The listing needs restating word for word.

--*--

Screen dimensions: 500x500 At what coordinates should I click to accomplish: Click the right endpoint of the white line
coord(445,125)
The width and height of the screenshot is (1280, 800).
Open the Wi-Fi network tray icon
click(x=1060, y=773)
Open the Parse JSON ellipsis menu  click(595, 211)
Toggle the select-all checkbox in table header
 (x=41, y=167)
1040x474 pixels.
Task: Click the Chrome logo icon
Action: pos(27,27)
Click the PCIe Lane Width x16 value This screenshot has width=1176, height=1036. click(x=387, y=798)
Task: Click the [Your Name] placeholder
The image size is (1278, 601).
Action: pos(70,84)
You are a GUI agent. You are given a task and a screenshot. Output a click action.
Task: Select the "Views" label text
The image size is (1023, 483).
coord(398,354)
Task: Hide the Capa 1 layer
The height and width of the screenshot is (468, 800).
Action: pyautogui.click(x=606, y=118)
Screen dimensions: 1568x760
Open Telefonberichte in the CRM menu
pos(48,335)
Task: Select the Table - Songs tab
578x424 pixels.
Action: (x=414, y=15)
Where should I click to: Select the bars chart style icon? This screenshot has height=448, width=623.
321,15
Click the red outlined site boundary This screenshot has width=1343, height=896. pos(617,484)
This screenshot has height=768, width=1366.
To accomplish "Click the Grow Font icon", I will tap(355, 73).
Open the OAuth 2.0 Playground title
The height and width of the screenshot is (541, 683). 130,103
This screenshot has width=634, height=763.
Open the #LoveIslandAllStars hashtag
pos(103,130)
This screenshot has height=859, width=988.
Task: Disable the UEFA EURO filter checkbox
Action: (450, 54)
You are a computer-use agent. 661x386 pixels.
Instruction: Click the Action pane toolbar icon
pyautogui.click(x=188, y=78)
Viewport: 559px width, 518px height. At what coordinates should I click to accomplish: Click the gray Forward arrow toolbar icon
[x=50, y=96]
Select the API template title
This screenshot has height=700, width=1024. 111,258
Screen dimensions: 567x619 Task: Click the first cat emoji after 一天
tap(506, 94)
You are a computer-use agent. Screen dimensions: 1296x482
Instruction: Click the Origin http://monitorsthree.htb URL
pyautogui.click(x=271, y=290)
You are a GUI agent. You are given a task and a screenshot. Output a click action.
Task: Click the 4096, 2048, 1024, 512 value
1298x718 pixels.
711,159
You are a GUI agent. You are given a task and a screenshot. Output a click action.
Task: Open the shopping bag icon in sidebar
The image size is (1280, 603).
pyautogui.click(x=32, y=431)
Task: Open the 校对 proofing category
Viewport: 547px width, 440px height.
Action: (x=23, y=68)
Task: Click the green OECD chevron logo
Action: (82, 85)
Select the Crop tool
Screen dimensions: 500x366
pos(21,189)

--*--

RESPONSE BOX.
Screen dimensions: 500x500 At what coordinates should I click to accomplish: Click the right endpoint of the white line
coord(445,125)
The width and height of the screenshot is (1280, 800).
Open the Wi-Fi network tray icon
click(x=1060, y=773)
Open the Parse JSON ellipsis menu  click(595, 211)
Toggle the select-all checkbox in table header
 (x=41, y=167)
1040x474 pixels.
Task: Click the Chrome logo icon
Action: pos(27,27)
Click the PCIe Lane Width x16 value This screenshot has width=1176, height=1036. click(x=387, y=798)
Task: Click the [Your Name] placeholder
The image size is (1278, 601).
Action: pos(70,84)
You are a GUI agent. You are given a task and a screenshot. Output a click action.
Task: Select the "Views" label text
The image size is (1023, 483).
coord(398,354)
Task: Hide the Capa 1 layer
The height and width of the screenshot is (468, 800).
Action: pyautogui.click(x=606, y=118)
Screen dimensions: 1568x760
Open Telefonberichte in the CRM menu
pos(48,335)
Task: Select the Table - Songs tab
578x424 pixels.
Action: (x=414, y=15)
Where should I click to: Select the bars chart style icon? This screenshot has height=448, width=623.
321,15
Click the red outlined site boundary This screenshot has width=1343, height=896. pos(617,484)
This screenshot has height=768, width=1366.
To accomplish "Click the Grow Font icon", I will tap(355, 73).
Open the OAuth 2.0 Playground title
The height and width of the screenshot is (541, 683). 130,103
This screenshot has width=634, height=763.
Open the #LoveIslandAllStars hashtag
pos(103,130)
This screenshot has height=859, width=988.
Task: Disable the UEFA EURO filter checkbox
Action: (450, 54)
You are a computer-use agent. 661x386 pixels.
Instruction: Click the Action pane toolbar icon
pyautogui.click(x=188, y=78)
Viewport: 559px width, 518px height. At what coordinates should I click to accomplish: Click the gray Forward arrow toolbar icon
[x=50, y=96]
Select the API template title
This screenshot has height=700, width=1024. 111,258
Screen dimensions: 567x619 Task: Click the first cat emoji after 一天
tap(506, 94)
You are a computer-use agent. Screen dimensions: 1296x482
Instruction: Click the Origin http://monitorsthree.htb URL
pyautogui.click(x=271, y=290)
You are a GUI agent. You are given a task and a screenshot. Output a click action.
Task: Click the 4096, 2048, 1024, 512 value
1298x718 pixels.
711,159
You are a GUI agent. You are given a task and a screenshot. Output a click action.
Task: Open the shopping bag icon in sidebar
The image size is (1280, 603).
pyautogui.click(x=32, y=431)
Task: Open the 校对 proofing category
Viewport: 547px width, 440px height.
Action: (x=23, y=68)
Task: Click the green OECD chevron logo
Action: (82, 85)
Select the Crop tool
Screen dimensions: 500x366
pos(21,189)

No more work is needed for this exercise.